■ Passage provided:
Cairo Hums Her Name: The Eternal Voice of Umm Kulthum
The late singer known as Kawkab al-Sharq—the Star of the East—was a national treasure of Egypt who lives in history books, diasporic memory and musical reinvention.
6 min
Written by Banning Eyre
Ibrahim Maalouf still remembers the silver key slotted into the wooden cabinet, tempting him to turn it. Behind the glass doors lay the complete recordings of Umm Kulthum, Egypt’s greatest singer, a treasure he was forbidden to touch.
Now a celebrated Lebanese French trumpeter and composer, Maalouf grew up hearing her voice as a constant presence in the house. “She’s the voice I’ve listened to the most in my life,” he says. “Even when I was a baby.”
For many Umm Kulthum remains unmatched. She is Cairo itself. The city hums with her presence, her voice drifting through cafés, taxis and wedding venues. The national treasure lives in the pages of Egypt’s history books, diasporic memory and musical reinvention—but half a century after her death, how she is remembered mostly depends on who is listening, and where.

Trumpeter and composer Ibrahim Maalouf grew up hearing Umm Kulthum’s voice as a constant presence in his family’s home.
Yann Orhan
Adam Mekiwi, an Egyptian journalist and coproducer of the 2015 documentary “Oum Kalthoum, la Voix du Caire,” recalls growing up in Alexandria with her voice in the air and her legend in family stories. “My grandmother would always tell me about the concerts she would frequent in the ’50s and ’60s with my late grandfather, and how all the aristocracy and bourgeoisie attended, dressed to the nines,” he says.
Her music, of course, wasn’t just for the elite but for everyone: the bus driver, the housewife, the men and women working the fields. It was this extraordinary reach, Mekiwi adds, that earned Umm Kulthum, whose name is transliterated various ways, the title Kawkab al-Sharq—the Star of the East—a voice that shone across classes, cities and borders alike.
Others experienced her voice at a distance. Ken Habib, an ethnomusicologist, composer and performer on oud and guitar, first encountered her music as a child in the US, hearing an ensemble perform her songs at parties.
Growing up steeped in Arab culture, he was struck by the sound but didn’t yet understand its weight. Years later, when he delved into musicological studies, he began to recognize her unique contribution to Arabic music. Now a professor of music at California Polytechnic State University, San Luis Obispo, Habib reflects: “She was on a different level, hitting harder than almost everybody else in the field.”

■ Required task 1:
Please reproduce the entries from the line with "Screen dimensions: 335x199" to the line with "Task: Click the chevron", swapping "graphs" for "charts" and changing nothing else. Leave the pictures out.

■ Dataset records:
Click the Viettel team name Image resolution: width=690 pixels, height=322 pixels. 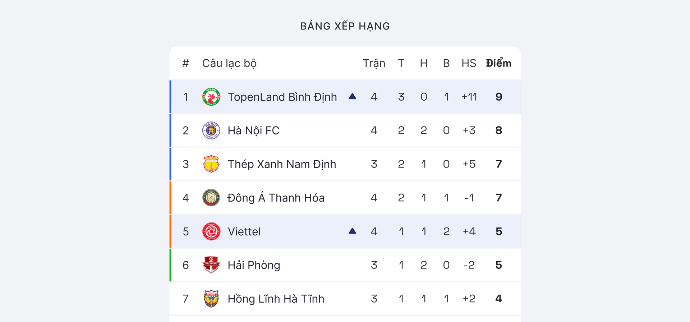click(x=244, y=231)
==
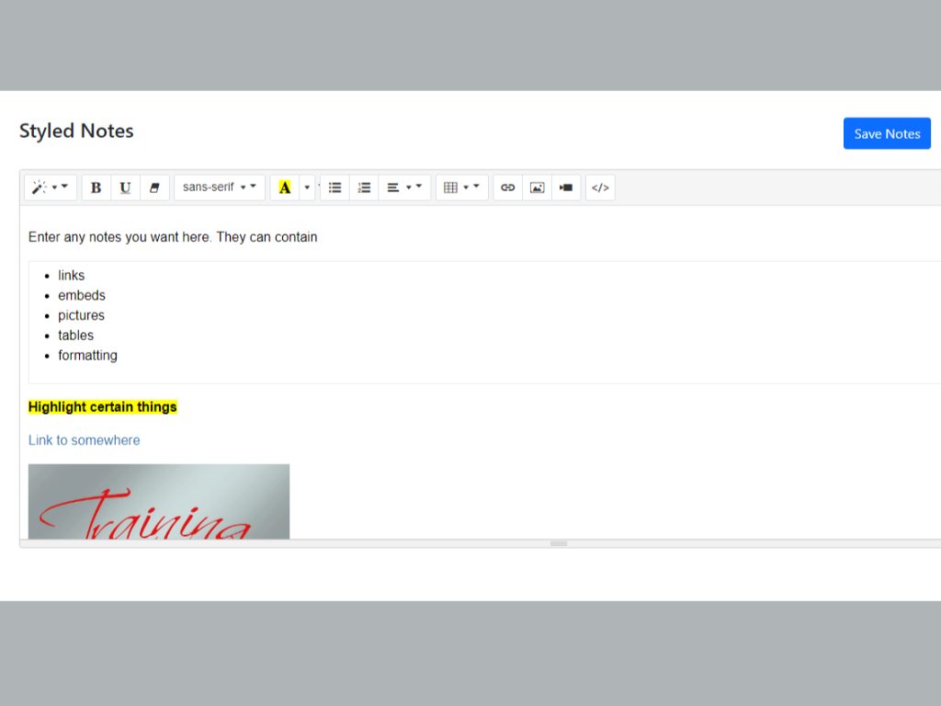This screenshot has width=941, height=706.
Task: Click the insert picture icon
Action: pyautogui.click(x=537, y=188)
==
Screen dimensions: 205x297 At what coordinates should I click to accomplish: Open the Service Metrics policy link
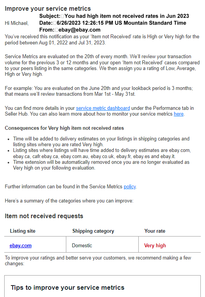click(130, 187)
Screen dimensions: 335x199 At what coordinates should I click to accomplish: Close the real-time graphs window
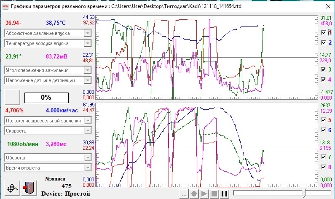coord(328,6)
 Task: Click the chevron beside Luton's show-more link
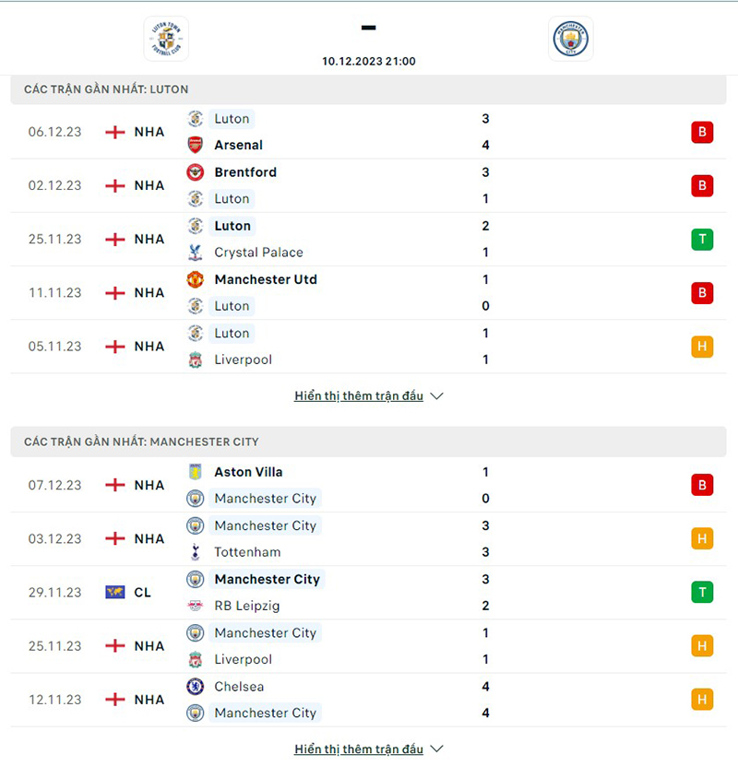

■ Required task 2:
Write out the passage of the Umm Kulthum article from "Others experienced her" to "songs at parties." word for word.

■ Written answer 1:
Screen dimensions: 335x199 At what coordinates should I click to accomplish: Close the real-time charts window
coord(328,6)
 Task: Click the chevron beside Luton's show-more link

■ Written answer 2:
Others experienced her voice at a distance. Ken Habib, an ethnomusicologist, composer and performer on oud and guitar, first encountered her music as a child in the US, hearing an ensemble perform her songs at parties.